Burcu Çelik Özcan; “Bu memleketten defolup gideceksiniz. Bize uzattığınız o keleşi size çevirmesini biz çok iyi biliyoruz” derken o keleşi çevirmek için ne olmasını bekliyor, neyin gününü sayıyordu?
Bütün bu hoyratlığın, tüm bu rahatlığın beklediği tarih 15 Temmuz’dan başka bir tarih değildi. FETÖ & PKK işbirliğinin ve bu işbirliğinin meclisteki ayağı HDP’nin planları, 15 Temmuz’da duvara tosladı.
15 Temmuz’dan sonra bir yandan FETÖ temizliğine girişen devlet diğer yandan da iğne oyası gibi işlenen bu sürecin önemli bir adımını 4 Kasım’da attı ve HDP’liler gözaltına alındı.
Şimdi hesap zamanı.
Gönül isterdi ki geldiğiniz gün söylediğiniz gibi dağdaki mücadelenin bir faydasının olmadığını anlamış olsaydınız ve siyasetle barışa katkı sunmaya çalışsaydınız.
Ama aldığınız bütün oyları kurşuna tahvil ettiniz. O oyların hakkını vermediniz.
Dilinizden düşürmediğiniz o “Barış” için köprüler kuracağınıza hendekleri desteklediniz.
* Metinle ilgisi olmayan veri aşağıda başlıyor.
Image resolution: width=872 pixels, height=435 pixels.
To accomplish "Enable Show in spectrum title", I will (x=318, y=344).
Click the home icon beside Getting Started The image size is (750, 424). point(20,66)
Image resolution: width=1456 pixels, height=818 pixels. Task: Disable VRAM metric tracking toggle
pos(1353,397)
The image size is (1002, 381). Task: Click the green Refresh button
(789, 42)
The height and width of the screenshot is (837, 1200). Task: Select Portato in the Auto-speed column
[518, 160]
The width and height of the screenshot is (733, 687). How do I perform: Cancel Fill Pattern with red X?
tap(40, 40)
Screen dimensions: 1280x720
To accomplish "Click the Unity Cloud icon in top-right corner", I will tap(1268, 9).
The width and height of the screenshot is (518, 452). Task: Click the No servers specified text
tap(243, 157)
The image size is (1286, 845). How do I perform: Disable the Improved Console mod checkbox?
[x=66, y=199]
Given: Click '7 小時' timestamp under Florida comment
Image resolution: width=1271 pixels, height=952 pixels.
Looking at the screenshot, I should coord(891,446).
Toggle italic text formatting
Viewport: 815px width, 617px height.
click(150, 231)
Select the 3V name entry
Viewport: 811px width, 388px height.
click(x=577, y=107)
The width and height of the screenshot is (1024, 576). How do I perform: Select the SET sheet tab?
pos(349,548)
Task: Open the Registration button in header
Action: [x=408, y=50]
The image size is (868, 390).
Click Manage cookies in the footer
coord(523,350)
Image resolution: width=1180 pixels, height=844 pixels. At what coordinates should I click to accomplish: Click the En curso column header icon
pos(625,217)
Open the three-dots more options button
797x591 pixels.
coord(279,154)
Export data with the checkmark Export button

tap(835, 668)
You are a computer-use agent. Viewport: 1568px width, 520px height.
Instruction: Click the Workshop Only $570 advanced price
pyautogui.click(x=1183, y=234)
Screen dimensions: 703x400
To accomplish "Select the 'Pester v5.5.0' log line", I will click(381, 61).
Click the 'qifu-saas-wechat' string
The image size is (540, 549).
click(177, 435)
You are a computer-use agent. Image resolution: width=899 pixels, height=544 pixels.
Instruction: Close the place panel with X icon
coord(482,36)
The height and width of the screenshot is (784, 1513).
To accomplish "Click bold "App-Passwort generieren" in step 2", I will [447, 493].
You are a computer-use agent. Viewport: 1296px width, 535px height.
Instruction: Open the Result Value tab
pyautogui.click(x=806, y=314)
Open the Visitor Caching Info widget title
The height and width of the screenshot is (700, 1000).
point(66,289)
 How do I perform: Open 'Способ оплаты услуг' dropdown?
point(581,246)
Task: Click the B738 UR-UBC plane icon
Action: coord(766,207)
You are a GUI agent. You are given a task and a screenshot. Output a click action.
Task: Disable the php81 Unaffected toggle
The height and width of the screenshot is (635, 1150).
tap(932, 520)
Devletin de milletin de sabrını zorladıkça zorladınız. Ekranların başında milyonlara parmak sallayarak alenen tehdit ettiniz.
Kimseyi suçlamayın, bugüne bütün ülkeyi siz getirdiniz.
* * *
DEVLETE GÜVEN ESASTIR
Her fırsatta devleti eleştirenler, “FETÖ temizliği niye yapılmıyor, HDP’lilere niçin dokunulmuyor” diyenler de şunu unutmasın. Devletin değirmeni ağır ağır işler ama sağlam öğütür.
Devlet her daim 18 yaşındadır. Bunu unutana da hatırlatmasını bilir. Devlet her yaptığını, her yapacağını alenen ifşa etmeyebilir. Ama arkaplanda yaptıklarını bazen çok sonra duyar, çok sonra anlarız.